▸ TASK BRIEF: Scan the lines below and report each one containing "coordinates" by copying it.

▸ DATA PROVIDED:

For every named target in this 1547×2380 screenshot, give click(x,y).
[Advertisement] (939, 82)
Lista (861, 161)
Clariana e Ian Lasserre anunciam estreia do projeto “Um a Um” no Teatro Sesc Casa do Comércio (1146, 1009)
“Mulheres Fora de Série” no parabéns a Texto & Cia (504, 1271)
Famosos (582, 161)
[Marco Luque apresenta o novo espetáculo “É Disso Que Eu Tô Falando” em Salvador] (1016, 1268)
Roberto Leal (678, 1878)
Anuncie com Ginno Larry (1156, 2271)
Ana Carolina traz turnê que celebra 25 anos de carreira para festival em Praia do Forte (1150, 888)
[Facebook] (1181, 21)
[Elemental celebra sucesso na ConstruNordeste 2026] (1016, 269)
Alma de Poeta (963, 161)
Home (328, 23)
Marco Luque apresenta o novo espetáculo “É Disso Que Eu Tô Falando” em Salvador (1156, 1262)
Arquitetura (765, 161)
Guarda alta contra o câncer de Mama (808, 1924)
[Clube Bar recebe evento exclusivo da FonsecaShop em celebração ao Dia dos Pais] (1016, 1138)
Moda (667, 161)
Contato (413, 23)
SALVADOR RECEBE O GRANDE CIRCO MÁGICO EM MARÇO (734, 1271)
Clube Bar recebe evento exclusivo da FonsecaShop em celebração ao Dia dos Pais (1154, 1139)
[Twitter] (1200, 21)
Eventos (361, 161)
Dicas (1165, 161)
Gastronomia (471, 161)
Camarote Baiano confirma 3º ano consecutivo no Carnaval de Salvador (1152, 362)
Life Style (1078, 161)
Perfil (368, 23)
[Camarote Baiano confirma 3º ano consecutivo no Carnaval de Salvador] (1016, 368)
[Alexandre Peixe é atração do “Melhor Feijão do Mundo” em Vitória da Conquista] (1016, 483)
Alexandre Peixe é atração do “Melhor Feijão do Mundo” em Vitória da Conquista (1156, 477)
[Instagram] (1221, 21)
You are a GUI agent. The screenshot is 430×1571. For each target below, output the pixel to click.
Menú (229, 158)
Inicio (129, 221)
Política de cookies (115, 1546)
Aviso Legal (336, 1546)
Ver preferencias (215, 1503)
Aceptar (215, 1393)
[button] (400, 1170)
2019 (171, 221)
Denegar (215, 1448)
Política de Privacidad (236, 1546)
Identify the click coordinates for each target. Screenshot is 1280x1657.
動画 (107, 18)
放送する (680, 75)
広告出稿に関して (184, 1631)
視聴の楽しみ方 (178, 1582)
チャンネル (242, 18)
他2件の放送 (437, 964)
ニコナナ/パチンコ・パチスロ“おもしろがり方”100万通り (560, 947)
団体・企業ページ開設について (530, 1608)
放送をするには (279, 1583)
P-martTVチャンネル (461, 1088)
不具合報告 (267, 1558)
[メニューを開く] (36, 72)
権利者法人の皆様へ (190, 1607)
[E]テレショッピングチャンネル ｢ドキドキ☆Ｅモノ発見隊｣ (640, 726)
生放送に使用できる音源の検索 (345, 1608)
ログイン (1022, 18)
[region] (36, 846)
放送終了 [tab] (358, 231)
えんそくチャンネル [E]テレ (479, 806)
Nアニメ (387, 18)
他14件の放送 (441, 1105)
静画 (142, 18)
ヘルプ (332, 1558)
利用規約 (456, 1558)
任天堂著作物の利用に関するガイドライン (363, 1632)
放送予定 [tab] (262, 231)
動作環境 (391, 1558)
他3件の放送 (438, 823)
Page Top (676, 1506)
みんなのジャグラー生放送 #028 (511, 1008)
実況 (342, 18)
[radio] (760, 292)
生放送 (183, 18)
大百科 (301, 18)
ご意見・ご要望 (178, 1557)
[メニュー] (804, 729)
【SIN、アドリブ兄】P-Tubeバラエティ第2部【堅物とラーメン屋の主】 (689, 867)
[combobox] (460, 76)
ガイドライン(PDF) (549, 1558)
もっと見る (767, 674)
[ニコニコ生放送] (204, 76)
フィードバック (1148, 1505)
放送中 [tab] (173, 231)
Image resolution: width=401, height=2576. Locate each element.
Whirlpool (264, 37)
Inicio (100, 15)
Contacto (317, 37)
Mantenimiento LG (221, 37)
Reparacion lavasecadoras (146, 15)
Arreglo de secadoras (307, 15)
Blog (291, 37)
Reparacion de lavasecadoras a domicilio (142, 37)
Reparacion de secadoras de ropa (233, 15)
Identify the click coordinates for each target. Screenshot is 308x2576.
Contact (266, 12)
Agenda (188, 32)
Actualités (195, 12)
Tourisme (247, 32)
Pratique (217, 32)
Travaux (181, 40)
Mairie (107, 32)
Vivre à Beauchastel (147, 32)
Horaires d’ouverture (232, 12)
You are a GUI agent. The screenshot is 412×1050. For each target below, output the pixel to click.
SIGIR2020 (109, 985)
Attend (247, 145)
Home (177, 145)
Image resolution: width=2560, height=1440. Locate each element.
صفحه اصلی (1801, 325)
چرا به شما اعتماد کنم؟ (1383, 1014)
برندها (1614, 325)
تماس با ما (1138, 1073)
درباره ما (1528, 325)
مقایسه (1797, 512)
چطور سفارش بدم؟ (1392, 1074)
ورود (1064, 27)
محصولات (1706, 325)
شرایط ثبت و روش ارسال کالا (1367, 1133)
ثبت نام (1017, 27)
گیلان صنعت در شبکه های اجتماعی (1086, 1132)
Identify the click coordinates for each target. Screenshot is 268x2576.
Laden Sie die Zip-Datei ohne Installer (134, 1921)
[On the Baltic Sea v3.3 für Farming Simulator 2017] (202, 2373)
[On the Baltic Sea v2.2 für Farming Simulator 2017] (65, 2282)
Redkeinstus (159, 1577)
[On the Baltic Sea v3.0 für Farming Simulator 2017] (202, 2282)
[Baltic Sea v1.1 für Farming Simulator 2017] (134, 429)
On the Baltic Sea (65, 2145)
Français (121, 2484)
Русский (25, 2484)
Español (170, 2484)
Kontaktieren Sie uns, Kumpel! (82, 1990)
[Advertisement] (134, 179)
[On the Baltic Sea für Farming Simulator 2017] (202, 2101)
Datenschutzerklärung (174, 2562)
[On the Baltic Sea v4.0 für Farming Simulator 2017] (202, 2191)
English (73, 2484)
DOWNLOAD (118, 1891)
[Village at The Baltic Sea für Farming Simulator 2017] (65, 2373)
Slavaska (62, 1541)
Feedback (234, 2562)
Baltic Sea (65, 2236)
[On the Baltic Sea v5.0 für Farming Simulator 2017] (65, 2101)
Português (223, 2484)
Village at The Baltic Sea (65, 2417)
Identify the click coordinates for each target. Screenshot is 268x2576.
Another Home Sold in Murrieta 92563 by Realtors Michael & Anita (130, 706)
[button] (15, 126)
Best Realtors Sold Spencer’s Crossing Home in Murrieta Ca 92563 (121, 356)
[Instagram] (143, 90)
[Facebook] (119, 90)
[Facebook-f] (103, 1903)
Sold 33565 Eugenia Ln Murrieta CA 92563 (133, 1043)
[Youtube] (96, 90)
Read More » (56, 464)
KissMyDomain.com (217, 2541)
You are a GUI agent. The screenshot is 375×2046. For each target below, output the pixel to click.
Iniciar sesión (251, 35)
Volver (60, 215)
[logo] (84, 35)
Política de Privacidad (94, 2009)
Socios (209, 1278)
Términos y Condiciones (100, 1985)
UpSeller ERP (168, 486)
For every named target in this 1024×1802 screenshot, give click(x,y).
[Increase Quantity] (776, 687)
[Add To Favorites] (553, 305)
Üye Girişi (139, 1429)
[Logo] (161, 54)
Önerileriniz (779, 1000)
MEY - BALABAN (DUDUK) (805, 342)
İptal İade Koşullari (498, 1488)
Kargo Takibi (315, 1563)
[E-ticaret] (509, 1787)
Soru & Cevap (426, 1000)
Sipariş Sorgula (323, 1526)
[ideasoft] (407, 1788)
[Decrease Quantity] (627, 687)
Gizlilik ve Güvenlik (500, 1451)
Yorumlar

▸ WRITTEN RESPONSE:
Identify the click coordinates for each target. Screenshot is 1280x1657.
Identify the click coordinates for each target. Screenshot is 308x2576.
Identify the click coordinates for each target. Screenshot is 268x2576.
Identify the click coordinates for each target. Screenshot is 268x2576.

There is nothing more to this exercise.